Interface element records
━━━━━━━━━━━━━━━━
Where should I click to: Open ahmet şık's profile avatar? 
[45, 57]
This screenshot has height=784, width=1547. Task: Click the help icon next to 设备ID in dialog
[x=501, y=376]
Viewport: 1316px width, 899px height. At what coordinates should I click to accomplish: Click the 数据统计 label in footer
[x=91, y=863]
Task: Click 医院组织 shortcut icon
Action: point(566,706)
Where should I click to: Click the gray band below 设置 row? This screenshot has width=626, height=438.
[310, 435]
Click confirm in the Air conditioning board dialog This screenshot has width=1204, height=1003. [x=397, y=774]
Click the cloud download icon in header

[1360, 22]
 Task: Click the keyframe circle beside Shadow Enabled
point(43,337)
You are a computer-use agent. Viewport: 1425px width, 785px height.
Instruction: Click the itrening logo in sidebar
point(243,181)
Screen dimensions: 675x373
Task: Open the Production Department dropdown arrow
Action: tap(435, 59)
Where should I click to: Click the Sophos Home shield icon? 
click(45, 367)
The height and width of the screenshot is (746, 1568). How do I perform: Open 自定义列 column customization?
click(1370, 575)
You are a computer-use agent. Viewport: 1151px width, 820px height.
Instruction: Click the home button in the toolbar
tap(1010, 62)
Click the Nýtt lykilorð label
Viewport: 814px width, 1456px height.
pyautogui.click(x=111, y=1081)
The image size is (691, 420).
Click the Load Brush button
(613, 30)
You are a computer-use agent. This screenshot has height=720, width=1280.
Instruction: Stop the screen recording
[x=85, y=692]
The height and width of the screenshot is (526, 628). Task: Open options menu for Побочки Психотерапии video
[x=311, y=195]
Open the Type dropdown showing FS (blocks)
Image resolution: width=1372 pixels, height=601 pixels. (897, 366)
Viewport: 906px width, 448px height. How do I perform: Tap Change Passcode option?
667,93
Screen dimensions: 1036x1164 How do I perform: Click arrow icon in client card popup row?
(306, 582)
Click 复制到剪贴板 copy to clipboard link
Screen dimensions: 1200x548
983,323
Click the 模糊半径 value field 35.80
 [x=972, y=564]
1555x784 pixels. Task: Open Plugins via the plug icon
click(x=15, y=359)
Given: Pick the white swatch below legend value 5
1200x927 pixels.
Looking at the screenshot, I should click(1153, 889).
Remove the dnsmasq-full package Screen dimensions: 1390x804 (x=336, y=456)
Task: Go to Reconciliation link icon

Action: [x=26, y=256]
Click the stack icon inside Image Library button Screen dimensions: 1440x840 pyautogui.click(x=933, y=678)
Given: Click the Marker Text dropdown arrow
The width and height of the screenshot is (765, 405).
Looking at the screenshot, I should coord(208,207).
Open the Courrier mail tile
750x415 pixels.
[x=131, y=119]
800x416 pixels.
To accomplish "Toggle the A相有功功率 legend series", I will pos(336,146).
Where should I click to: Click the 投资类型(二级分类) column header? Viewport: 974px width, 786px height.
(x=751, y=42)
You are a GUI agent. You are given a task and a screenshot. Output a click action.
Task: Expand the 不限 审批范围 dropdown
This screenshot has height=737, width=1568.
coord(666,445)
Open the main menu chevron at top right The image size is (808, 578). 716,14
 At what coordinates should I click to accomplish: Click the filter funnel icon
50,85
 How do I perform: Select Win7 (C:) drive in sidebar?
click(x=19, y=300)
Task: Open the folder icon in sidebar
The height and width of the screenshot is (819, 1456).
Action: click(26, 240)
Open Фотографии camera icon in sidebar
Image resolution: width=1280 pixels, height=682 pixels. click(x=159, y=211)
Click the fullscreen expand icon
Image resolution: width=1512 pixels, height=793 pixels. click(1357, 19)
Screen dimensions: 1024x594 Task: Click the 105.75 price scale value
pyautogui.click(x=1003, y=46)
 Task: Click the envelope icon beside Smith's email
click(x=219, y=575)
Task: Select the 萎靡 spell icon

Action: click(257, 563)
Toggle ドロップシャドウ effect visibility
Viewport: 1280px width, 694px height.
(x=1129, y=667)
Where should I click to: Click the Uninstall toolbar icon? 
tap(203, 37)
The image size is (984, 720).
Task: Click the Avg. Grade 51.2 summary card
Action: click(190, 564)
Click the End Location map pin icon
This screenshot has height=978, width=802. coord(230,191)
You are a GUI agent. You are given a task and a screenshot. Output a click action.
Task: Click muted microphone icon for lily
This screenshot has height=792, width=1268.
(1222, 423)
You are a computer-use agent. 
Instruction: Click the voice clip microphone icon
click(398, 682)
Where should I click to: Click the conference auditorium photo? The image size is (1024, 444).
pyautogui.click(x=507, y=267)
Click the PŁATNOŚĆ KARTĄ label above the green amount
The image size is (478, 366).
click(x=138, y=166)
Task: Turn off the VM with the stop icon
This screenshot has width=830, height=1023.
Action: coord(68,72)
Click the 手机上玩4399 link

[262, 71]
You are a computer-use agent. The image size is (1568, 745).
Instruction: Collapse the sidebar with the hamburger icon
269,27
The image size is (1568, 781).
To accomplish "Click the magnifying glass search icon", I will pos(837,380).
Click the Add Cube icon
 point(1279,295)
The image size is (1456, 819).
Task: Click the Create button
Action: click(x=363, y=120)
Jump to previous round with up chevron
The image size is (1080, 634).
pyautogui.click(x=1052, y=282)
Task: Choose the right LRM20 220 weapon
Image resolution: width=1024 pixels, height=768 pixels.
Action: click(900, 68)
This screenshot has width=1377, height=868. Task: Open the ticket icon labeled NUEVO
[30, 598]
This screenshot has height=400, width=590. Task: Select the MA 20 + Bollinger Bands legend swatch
━━━━━━━━━━━━━━━━
▶ Prompt
Rewrite the items above, replacing "computer-use agent" with "desktop automation agent" wherever it occurs and changing nothing else.

▶ Task result
Where should I click to: Open ahmet şık's profile avatar? 
[45, 57]
This screenshot has height=784, width=1547. Task: Click the help icon next to 设备ID in dialog
[x=501, y=376]
Viewport: 1316px width, 899px height. At what coordinates should I click to accomplish: Click the 数据统计 label in footer
[x=91, y=863]
Task: Click 医院组织 shortcut icon
Action: point(566,706)
Where should I click to: Click the gray band below 设置 row? This screenshot has width=626, height=438.
[310, 435]
Click confirm in the Air conditioning board dialog This screenshot has width=1204, height=1003. [x=397, y=774]
Click the cloud download icon in header

[1360, 22]
 Task: Click the keyframe circle beside Shadow Enabled
point(43,337)
You are a desktop automation agent. Viewport: 1425px width, 785px height.
Instruction: Click the itrening logo in sidebar
point(243,181)
Screen dimensions: 675x373
Task: Open the Production Department dropdown arrow
Action: tap(435, 59)
Where should I click to: Click the Sophos Home shield icon? 
click(45, 367)
The height and width of the screenshot is (746, 1568). How do I perform: Open 自定义列 column customization?
click(1370, 575)
You are a desktop automation agent. Viewport: 1151px width, 820px height.
Instruction: Click the home button in the toolbar
tap(1010, 62)
Click the Nýtt lykilorð label
Viewport: 814px width, 1456px height.
pyautogui.click(x=111, y=1081)
The image size is (691, 420).
Click the Load Brush button
(613, 30)
You are a desktop automation agent. This screenshot has height=720, width=1280.
Instruction: Stop the screen recording
[x=85, y=692]
The height and width of the screenshot is (526, 628). Task: Open options menu for Побочки Психотерапии video
[x=311, y=195]
Open the Type dropdown showing FS (blocks)
Image resolution: width=1372 pixels, height=601 pixels. (897, 366)
Viewport: 906px width, 448px height. How do I perform: Tap Change Passcode option?
667,93
Screen dimensions: 1036x1164 How do I perform: Click arrow icon in client card popup row?
(306, 582)
Click 复制到剪贴板 copy to clipboard link
Screen dimensions: 1200x548
983,323
Click the 模糊半径 value field 35.80
 [x=972, y=564]
1555x784 pixels. Task: Open Plugins via the plug icon
click(x=15, y=359)
Given: Pick the white swatch below legend value 5
1200x927 pixels.
Looking at the screenshot, I should click(1153, 889).
Remove the dnsmasq-full package Screen dimensions: 1390x804 (x=336, y=456)
Task: Go to Reconciliation link icon

Action: [x=26, y=256]
Click the stack icon inside Image Library button Screen dimensions: 1440x840 pyautogui.click(x=933, y=678)
Given: Click the Marker Text dropdown arrow
The width and height of the screenshot is (765, 405).
Looking at the screenshot, I should coord(208,207).
Open the Courrier mail tile
750x415 pixels.
[x=131, y=119]
800x416 pixels.
To accomplish "Toggle the A相有功功率 legend series", I will pos(336,146).
Where should I click to: Click the 投资类型(二级分类) column header? Viewport: 974px width, 786px height.
(x=751, y=42)
You are a GUI agent. You are given a task and a screenshot. Output a click action.
Task: Expand the 不限 审批范围 dropdown
This screenshot has height=737, width=1568.
coord(666,445)
Open the main menu chevron at top right The image size is (808, 578). 716,14
 At what coordinates should I click to accomplish: Click the filter funnel icon
50,85
 How do I perform: Select Win7 (C:) drive in sidebar?
click(x=19, y=300)
Task: Open the folder icon in sidebar
The height and width of the screenshot is (819, 1456).
Action: click(26, 240)
Open Фотографии camera icon in sidebar
Image resolution: width=1280 pixels, height=682 pixels. click(x=159, y=211)
Click the fullscreen expand icon
Image resolution: width=1512 pixels, height=793 pixels. click(1357, 19)
Screen dimensions: 1024x594 Task: Click the 105.75 price scale value
pyautogui.click(x=1003, y=46)
 Task: Click the envelope icon beside Smith's email
click(x=219, y=575)
Task: Select the 萎靡 spell icon

Action: click(257, 563)
Toggle ドロップシャドウ effect visibility
Viewport: 1280px width, 694px height.
(x=1129, y=667)
Where should I click to: Click the Uninstall toolbar icon? 
tap(203, 37)
The image size is (984, 720).
Task: Click the Avg. Grade 51.2 summary card
Action: click(190, 564)
Click the End Location map pin icon
This screenshot has height=978, width=802. coord(230,191)
You are a GUI agent. You are given a task and a screenshot. Output a click action.
Task: Click muted microphone icon for lily
This screenshot has height=792, width=1268.
(1222, 423)
You are a desktop automation agent. 
Instruction: Click the voice clip microphone icon
click(398, 682)
Where should I click to: Click the conference auditorium photo? The image size is (1024, 444).
pyautogui.click(x=507, y=267)
Click the PŁATNOŚĆ KARTĄ label above the green amount
The image size is (478, 366).
click(x=138, y=166)
Task: Turn off the VM with the stop icon
This screenshot has width=830, height=1023.
Action: coord(68,72)
Click the 手机上玩4399 link

[262, 71]
You are a desktop automation agent. The image size is (1568, 745).
Instruction: Collapse the sidebar with the hamburger icon
269,27
The image size is (1568, 781).
To accomplish "Click the magnifying glass search icon", I will pos(837,380).
Click the Add Cube icon
 point(1279,295)
The image size is (1456, 819).
Task: Click the Create button
Action: click(x=363, y=120)
Jump to previous round with up chevron
The image size is (1080, 634).
pyautogui.click(x=1052, y=282)
Task: Choose the right LRM20 220 weapon
Image resolution: width=1024 pixels, height=768 pixels.
Action: click(900, 68)
This screenshot has width=1377, height=868. Task: Open the ticket icon labeled NUEVO
[30, 598]
This screenshot has height=400, width=590. Task: Select the MA 20 + Bollinger Bands legend swatch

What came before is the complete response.